6C. Patty's oldest friends (more coming)

From a very old friend, N. B.

Dear Governor Blunt:

Patty Prewitt and I have been friends since sixth grade, when she moved down the road from me. We've stayed overnight with one another, laughed a lot, and explored what she and her family called the "timber" together. I still have some of the silly notes we'd write to each other in Junior High. We country girls were so scared when we went into Lee's Summit Junior High that we used to hold hands on our way to switch classes. We were terrified that we would lose our way. Our Home Ec teacher once commented, "You and Patty belong to a mutual admiration society." After we each married, I'd visit EVERY time I came home to see my parents. We used to visit and watch our kids play together. She and Bill used to have a trampoline in their yard and I remember watching them jumping around in the late afternoon sun. After Patty was convicted and yet before she was brought to prison (her dad got her out on bail for part of a year), her sister, Mary, gave her a teapot and a pair of silk pajamas for Christmas. That gift was so Patty and I could enjoy one more overnight together before she went to prison. We stayed up all night and talked.

Our 47-year friendship has stood the test of time. The silly notes have been replaced by an ongoing correspondence. She has written of her suffering, and also her joys. Her sense of humor is intact. When she laughs, you can still almost see her tonsils. We still hold hands when I come to see her on a special visit. Hers is still skinny and brown, and mine is age- spotted. But we're still hanging on for support. Now we trade Grandma stories. With prison walls between us, we still have a lot in common. Her youngest grandchildren are near the same ages as mine, and we even both have two grandsons with the same names - Jace and Drew. Although our occasional visits are mostly a lot of fun, because we enjoy being together so much, the worst part is me walking out and leaving her in.

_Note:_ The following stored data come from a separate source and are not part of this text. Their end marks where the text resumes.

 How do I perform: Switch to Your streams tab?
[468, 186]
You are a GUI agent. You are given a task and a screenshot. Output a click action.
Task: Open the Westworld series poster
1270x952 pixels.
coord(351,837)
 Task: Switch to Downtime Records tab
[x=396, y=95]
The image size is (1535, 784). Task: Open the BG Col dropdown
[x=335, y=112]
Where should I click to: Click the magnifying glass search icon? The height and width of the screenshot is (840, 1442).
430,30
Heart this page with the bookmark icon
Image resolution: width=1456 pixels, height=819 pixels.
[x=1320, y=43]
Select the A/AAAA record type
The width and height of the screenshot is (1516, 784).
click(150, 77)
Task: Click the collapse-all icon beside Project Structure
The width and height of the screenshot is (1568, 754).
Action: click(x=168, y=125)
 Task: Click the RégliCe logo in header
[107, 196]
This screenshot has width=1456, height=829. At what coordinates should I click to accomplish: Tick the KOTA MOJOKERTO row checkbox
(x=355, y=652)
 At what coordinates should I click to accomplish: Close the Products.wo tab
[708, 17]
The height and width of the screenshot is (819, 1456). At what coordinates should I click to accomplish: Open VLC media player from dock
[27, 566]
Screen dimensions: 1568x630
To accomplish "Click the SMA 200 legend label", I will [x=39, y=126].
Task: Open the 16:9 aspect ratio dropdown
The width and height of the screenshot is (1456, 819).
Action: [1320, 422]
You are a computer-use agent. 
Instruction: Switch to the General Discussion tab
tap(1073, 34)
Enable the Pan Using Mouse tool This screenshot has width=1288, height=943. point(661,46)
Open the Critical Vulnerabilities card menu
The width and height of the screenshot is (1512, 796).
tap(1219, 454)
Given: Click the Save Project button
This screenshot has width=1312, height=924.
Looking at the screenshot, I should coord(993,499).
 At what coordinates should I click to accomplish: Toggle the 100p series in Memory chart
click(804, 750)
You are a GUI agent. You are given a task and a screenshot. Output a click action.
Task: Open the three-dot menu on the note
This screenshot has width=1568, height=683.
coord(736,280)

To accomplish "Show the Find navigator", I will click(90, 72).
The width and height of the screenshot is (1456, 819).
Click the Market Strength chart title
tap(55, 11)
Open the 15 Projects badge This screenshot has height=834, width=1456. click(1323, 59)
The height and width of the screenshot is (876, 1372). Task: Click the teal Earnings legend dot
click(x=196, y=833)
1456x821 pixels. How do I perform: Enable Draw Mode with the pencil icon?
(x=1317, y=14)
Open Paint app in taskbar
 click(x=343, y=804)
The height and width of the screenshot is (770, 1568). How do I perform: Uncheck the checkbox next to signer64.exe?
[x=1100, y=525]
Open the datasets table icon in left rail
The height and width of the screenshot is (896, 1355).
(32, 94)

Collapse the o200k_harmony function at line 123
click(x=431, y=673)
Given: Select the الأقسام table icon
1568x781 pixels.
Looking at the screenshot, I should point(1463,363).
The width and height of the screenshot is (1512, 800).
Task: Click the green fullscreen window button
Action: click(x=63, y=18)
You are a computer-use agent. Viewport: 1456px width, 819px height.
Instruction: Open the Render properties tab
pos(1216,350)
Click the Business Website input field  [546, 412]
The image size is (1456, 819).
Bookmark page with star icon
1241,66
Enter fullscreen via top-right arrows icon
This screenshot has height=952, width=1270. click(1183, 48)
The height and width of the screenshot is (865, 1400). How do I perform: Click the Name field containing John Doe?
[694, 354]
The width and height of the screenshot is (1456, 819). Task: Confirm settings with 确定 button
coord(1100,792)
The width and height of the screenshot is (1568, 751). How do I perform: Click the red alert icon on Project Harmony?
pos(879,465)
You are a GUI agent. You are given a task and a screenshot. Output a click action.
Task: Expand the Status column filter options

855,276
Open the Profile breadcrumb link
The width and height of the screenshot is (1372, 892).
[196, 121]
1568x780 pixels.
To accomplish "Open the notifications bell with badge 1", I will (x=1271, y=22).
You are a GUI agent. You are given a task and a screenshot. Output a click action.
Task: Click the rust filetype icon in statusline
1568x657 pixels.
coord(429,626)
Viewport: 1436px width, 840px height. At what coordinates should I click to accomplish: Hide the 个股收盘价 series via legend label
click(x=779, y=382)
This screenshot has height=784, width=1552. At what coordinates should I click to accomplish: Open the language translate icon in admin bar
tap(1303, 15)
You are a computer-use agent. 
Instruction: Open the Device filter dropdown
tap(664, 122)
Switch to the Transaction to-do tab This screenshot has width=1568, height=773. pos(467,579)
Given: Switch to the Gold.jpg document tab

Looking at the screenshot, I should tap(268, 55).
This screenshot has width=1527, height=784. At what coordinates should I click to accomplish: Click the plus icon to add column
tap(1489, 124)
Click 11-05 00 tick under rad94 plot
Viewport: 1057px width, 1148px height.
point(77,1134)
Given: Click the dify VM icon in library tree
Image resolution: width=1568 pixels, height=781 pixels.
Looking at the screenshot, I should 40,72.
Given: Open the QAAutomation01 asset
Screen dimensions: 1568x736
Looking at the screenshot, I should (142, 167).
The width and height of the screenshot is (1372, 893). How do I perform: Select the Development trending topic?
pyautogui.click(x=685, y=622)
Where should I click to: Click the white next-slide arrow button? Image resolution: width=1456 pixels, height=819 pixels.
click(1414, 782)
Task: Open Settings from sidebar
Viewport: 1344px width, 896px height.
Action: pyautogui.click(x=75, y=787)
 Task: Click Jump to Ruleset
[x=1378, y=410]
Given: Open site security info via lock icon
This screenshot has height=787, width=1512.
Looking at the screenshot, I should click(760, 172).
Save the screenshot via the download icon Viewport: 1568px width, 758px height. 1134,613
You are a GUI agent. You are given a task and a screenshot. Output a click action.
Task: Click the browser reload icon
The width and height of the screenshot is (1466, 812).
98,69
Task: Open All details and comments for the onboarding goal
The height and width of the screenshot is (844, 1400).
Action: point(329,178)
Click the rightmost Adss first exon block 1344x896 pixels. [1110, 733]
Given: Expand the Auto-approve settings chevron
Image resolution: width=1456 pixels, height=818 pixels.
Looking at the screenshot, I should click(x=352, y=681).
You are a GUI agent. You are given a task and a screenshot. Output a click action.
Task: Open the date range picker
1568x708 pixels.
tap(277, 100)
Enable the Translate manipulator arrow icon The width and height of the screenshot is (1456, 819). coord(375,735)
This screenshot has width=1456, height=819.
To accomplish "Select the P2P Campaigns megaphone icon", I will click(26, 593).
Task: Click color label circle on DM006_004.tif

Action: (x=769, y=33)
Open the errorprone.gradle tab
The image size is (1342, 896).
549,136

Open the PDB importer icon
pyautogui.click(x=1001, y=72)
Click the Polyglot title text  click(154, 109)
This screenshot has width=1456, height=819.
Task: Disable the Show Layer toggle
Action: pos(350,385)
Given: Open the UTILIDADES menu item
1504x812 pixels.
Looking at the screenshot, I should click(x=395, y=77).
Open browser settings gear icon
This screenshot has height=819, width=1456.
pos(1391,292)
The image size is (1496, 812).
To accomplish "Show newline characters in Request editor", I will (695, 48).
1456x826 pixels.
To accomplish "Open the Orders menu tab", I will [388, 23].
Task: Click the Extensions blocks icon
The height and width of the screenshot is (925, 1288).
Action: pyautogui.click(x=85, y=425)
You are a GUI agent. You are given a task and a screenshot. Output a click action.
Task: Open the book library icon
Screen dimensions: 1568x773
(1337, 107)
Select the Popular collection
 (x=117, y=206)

I admire Patty. From the Inside, she has still kept the bonds of our friendship strong. She is my support and my champion, and I am hers. If you could meet her, you would know she is a woman of integrity who has suffered far too much. Please commute her sentence and let her come home to spend time with her aging parents, brother and sister, children, grandchildren and friends. We will greet her with open arms. We will make sure she is all right out here.

Thank you for reading this. I hope this doesn't sound presumptuous, but I would be more than happy to meet with you and vouch for the best friend I have ever had the privilege to know.